Ata, un homme comme les autres

Pourtant, « Ata » est tout ce qu’il y a de plus humain. Professeur de microbiologie et d’immunologie à l’Université de Stanford (Californie), le docteur Garry Nolan, intrigué par les rumeurs autour d’Ata a obtenu de pouvoir pratiquer sur lui des tests ADN. Pas de doute, « Ata » appartient bien à l’espèce humaine. Il pourrait même, contrairement à ce qu’avait initialement supposé Garry Nolan avoir disparu à une époque moderne.
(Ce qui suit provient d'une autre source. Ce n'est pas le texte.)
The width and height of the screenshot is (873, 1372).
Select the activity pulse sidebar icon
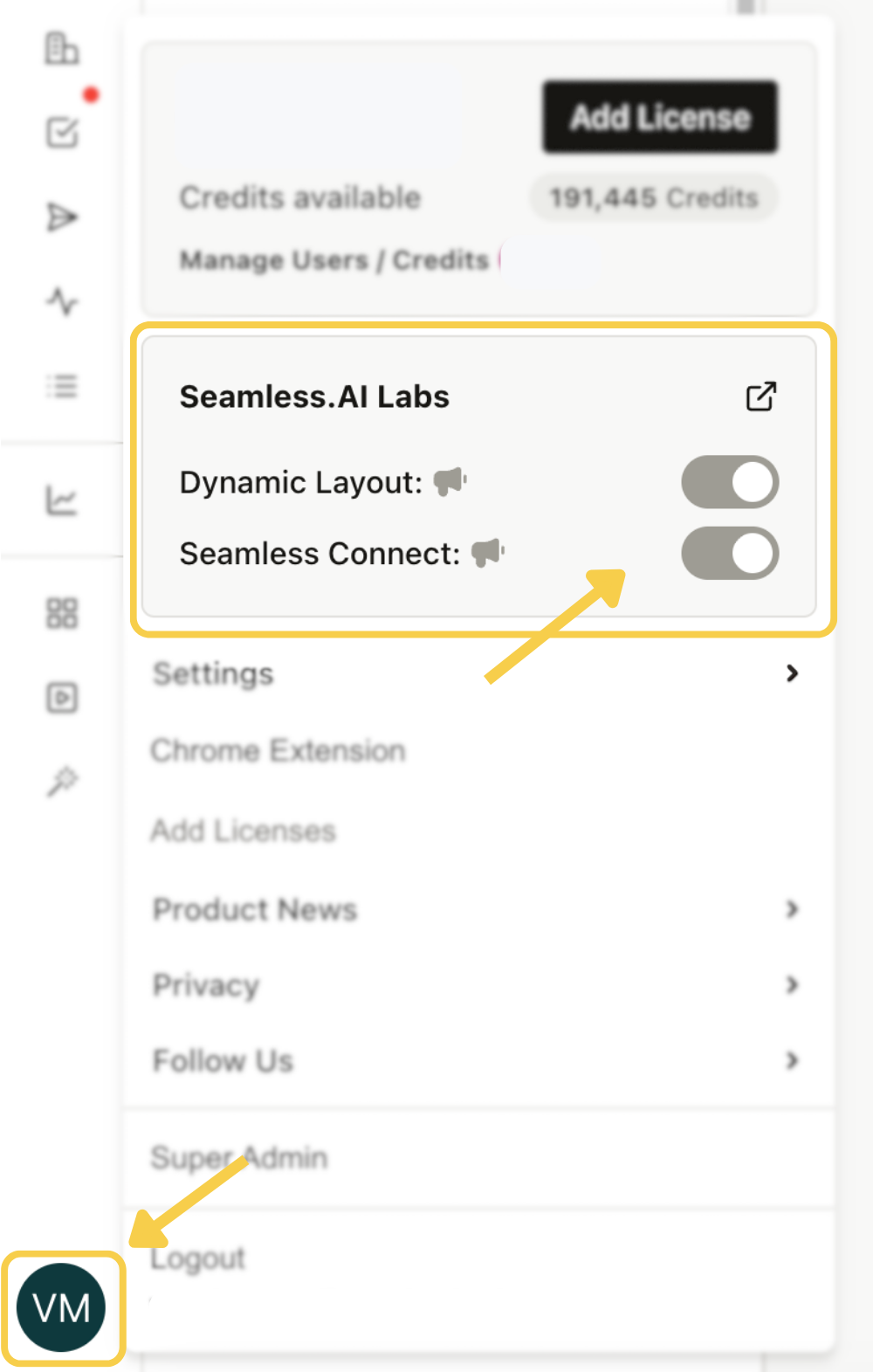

Nanisme, progéria ou juste un fœtus ?

Fin du mystère ? Pas tout à fait. Comment expliquer l’extrême petitesse d’Ata ? Réponse simple de William Jungers, anatomopathologiste au Stony Brook University Medical Center de New York cité par Science Now, Ata est le squelette d’un fœtus ou d’un enfant né très prématurément, comme en attestent par exemple l’immaturité des os des mains et des pieds. Garry Nolan et Ralph Lachman cofondateur et directeur du Skeletal Dysplasia Registry au Cedars-Sinaï n’en sont pas si sûrs. « Si l’on se base sur les caractéristiques standards des épiphyses des genoux, le spécimen a atteint un âge compris entre six et huit ans » explique ce dernier. Il faudrait alors envisager qu’Ata ait souffert d’une forme de nanisme extrêmement rare, ce que pourrait corroborer la découverte d’autres squelettes minuscules. On pourrait également envisager que dès sa vie utérine, Ata « ait souffert d’une forme inconnue de progéria. Mais selon moi cette probabilité est très faible », ajoute Ralph Lachman. Bref, les investigations se poursuivent et Garry Nolan a indiqué qu’il ne publierait ses résultats qu’après avoir compilé le plus de données possibles. Il attend notamment les résultats d’une analyse du squelette par spectrométrie de masse. En attendant la publication des travaux de Gary Nolan, sur la toile, les ufologues demeurent convaincus qu’Ata est la preuve que leurs lubies n’en sont pas. Mais d’autres commentateurs leurs disputent la vedette : ceux qui subodorent un canular scientifique. Affaire à suivre.